» **Task brief**
Leaving out all pictures, write out word for word the lines from the one containing "Instruction: Uncheck the" to the end of the data below.

--- Data for review Enclosed Below ---

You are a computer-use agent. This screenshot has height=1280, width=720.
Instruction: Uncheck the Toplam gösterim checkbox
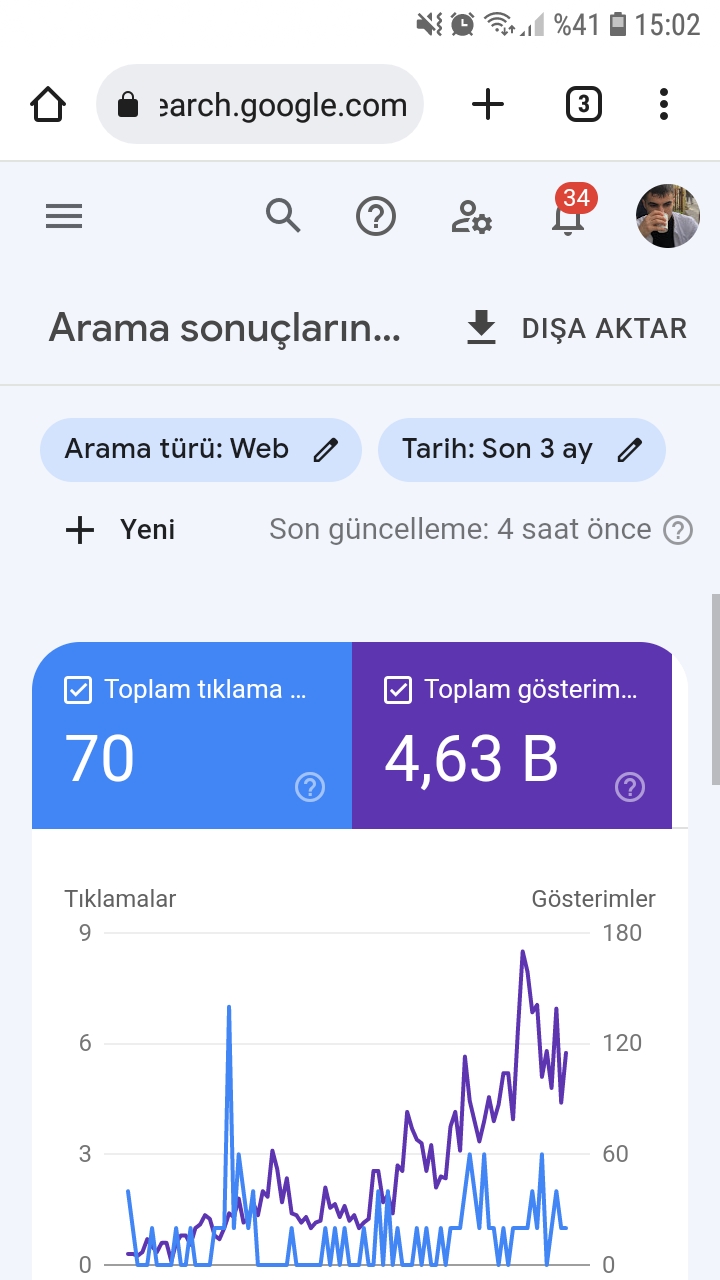click(x=397, y=690)
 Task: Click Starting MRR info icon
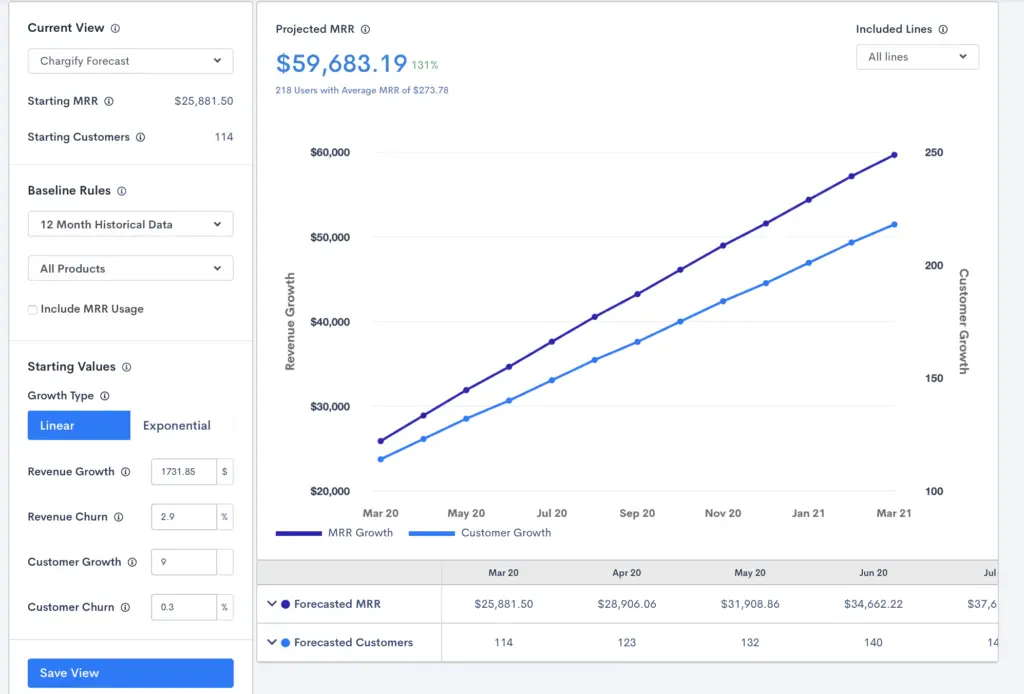(109, 101)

--- End of Enclosed Data for review ---

» **Answer**
Instruction: Uncheck the Toplam gösterim checkbox
click(x=397, y=690)
 Task: Click Starting MRR info icon
(109, 101)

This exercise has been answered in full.